M'kay, there's this thing every year, Halloween, you might've heard of it. Gaia's sort of flooded with it right now. My friends and I get together every year on the 30th so we don't have to futz with people's Halloween plans. I get all exited, as usual. I don't have much to look foreward to nowadays so planned events have quite a quota of epic proportions to fill. I've been preparing for today for about... two weeks.
The girl I'm head over heels for, infatuated with, stark-raving totally blinking daft over... (There's a good one)... already has a boyfriend. Before you comment that I'm some sort of selfish home-wrecking villan know that I'm in no way trying to ruin what she has. I'm just stewing in my own bile about it. Well, either way I didn't know he was going to be showing up. I've met him. I didn't want to again. I'd rather go the rest of my life not running-into him, but what can you do.
Like I've said before, she and I have discussed my feelings for her. I think she knows that I still feel incredibly drawn to her and care for her deeply. If not,... ... maybe she'll read this. I don't want to start up that conversation again. Neither here nor there though... what I do want to know is why she keeps inviting me to stuff involving this guy. I would assume it's common knowledge that I'm not going to like him. In my own little perfect world... he doesn't exist, either that or is stuck in some time-share scheme across the globe from now 'till eternity.

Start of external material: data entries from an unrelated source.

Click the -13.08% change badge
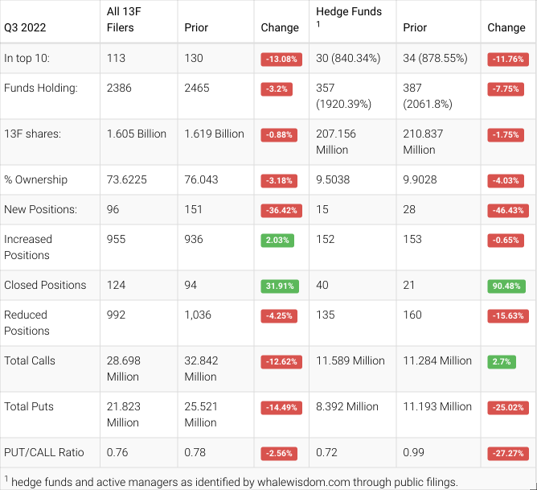click(x=280, y=59)
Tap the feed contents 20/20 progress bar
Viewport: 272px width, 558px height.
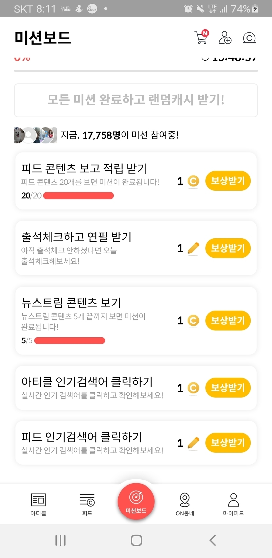click(78, 196)
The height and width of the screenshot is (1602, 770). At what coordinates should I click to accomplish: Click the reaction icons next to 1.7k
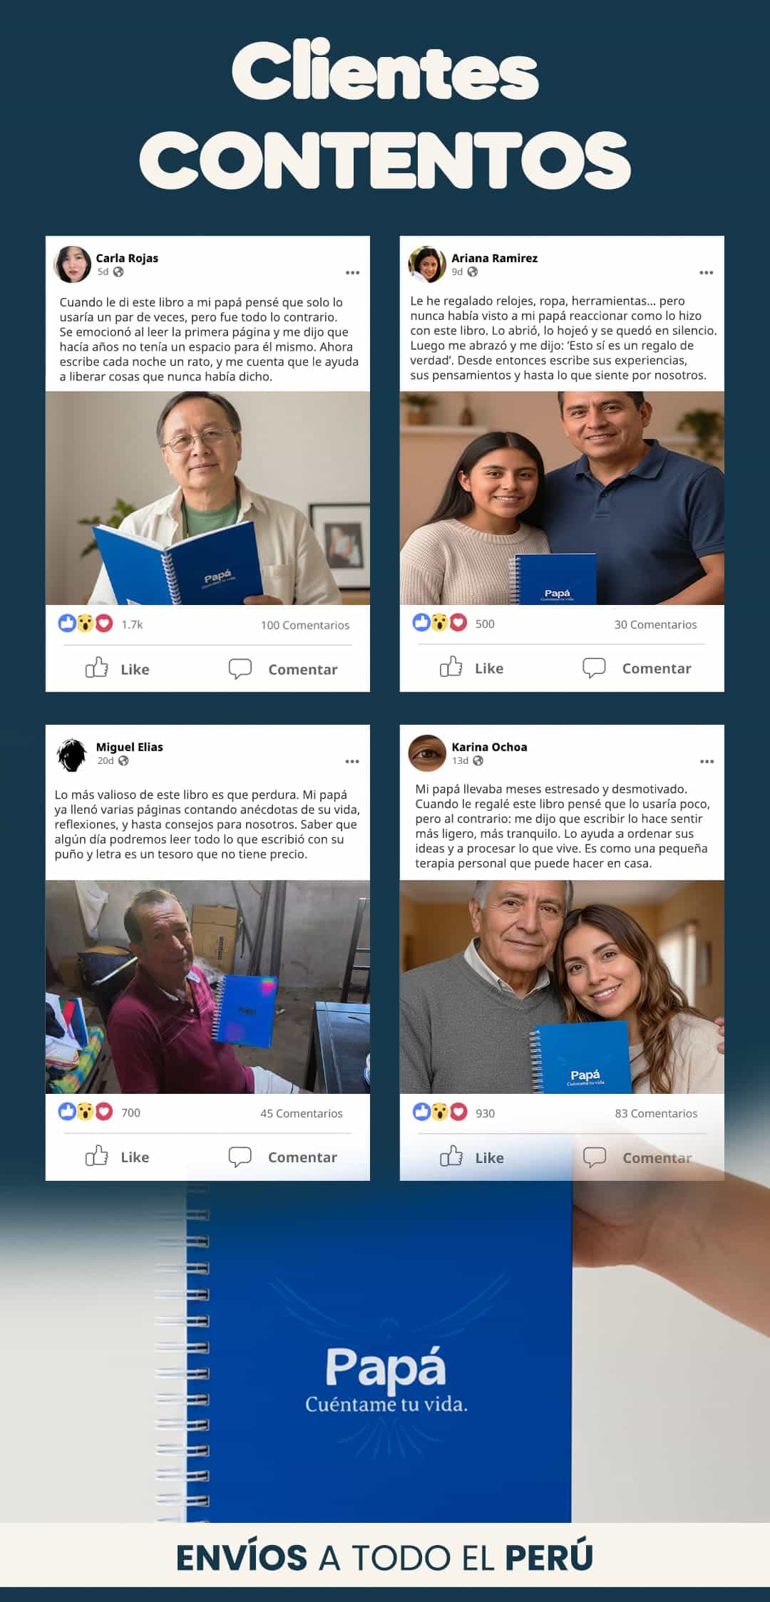[x=86, y=624]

I almost feel like she's exacting some uncalled for revenge. What did I do to get slammed with that punishment? Did I black out and a judge sentenced me to a life of watching my hopes and dreams smash against the stone-wall of irony? Did I pee on the rug or something and my nose needs to be rubbed in it so I get the picture? What's the picture, "[******** you, Kujo" by VanGough?
I just wish she'd give me a little heads up. Sort of a, "...hey, my boyfriend is invited by the way." That way I can come back with, "Okay, well let me know how it turns out." I don't want to be that guy in the corner sulking the whole time. We have one of those already.
By the way, if she's reading... I'm sorry. This is just how I feel on the whole subject. Stop putting me in the same event with this guy! It's only happened twice, but I'm really tired of it. I'm never going to like him, I'm only going to snap sooner.